Die Zukunft der menschlichen Entwicklung
Die Bevölkerungsdichte nimmt zu - die Evolution verlangsamt sich


Der Mensch sieht sich gerne als die Krone der Schöpfung. Er ist kreativ und kann seine Zukunft planen. Der Mensch hat es seit langem nicht mehr nötig, sich der Umwelt anzupassen, denn er hat sich die Umwelt angepasst. Eine Umwelt, die er selbst so schnell verändert, dass er kaum mithalten kann. Der Mensch ist eine aggressive Spezies, die sich rasant vermehrt und mit großen und schnellen Schritten voranschreitet. Aber er stößt dabei immer wieder auf natürliche Grenzen.

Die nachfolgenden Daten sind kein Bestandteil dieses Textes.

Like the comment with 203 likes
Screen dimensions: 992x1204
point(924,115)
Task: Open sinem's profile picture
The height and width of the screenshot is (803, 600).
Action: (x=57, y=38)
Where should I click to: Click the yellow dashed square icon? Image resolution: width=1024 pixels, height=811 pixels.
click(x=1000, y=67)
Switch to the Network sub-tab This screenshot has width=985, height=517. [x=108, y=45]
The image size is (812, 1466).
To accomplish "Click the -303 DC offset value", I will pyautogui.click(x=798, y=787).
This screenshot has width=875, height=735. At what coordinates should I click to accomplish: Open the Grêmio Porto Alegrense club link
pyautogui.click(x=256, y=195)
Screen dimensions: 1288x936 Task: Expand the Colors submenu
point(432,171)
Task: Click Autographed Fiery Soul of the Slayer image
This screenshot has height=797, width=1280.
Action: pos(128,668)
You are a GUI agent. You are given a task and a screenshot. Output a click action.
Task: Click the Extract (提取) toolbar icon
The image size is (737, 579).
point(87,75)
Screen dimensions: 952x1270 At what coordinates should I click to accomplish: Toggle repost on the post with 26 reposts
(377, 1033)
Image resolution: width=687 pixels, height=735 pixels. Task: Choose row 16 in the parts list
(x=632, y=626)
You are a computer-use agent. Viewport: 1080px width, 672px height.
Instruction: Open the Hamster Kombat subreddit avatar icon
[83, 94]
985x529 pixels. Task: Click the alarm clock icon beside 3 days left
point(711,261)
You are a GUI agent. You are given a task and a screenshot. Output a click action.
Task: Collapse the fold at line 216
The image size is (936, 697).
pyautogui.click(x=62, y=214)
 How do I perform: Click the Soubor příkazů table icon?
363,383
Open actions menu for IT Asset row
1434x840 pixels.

Unter den Lebensbedingungen der Vergangenheit könnte der moderne Mensch heute nicht überleben. Er hat seine "Aufzuchtbedingungen" in den Industrieländern so optimiert, dass er prächtig wächst. So war er zum Beispiel vor hundert Jahren noch ganze 14 Zentimeter kleiner als heute. Schon lange gilt nicht mehr das uralte Gesetz "survival of the fittest": Der Mensch ist die erste Spezies auf Erden, die sich zielgerichtet in die Evolution einmischt. Er hat sein Genom entschlüsselt und ihm liegt die Welt der Gene zu Füßen. Mit der Globalisierung setzt zudem ein Prozess ein, der unser Genom weltweit verschmelzen könnte. Die mannigfaltigen Menschenrassen würden zu einer Einheitsrasse werden.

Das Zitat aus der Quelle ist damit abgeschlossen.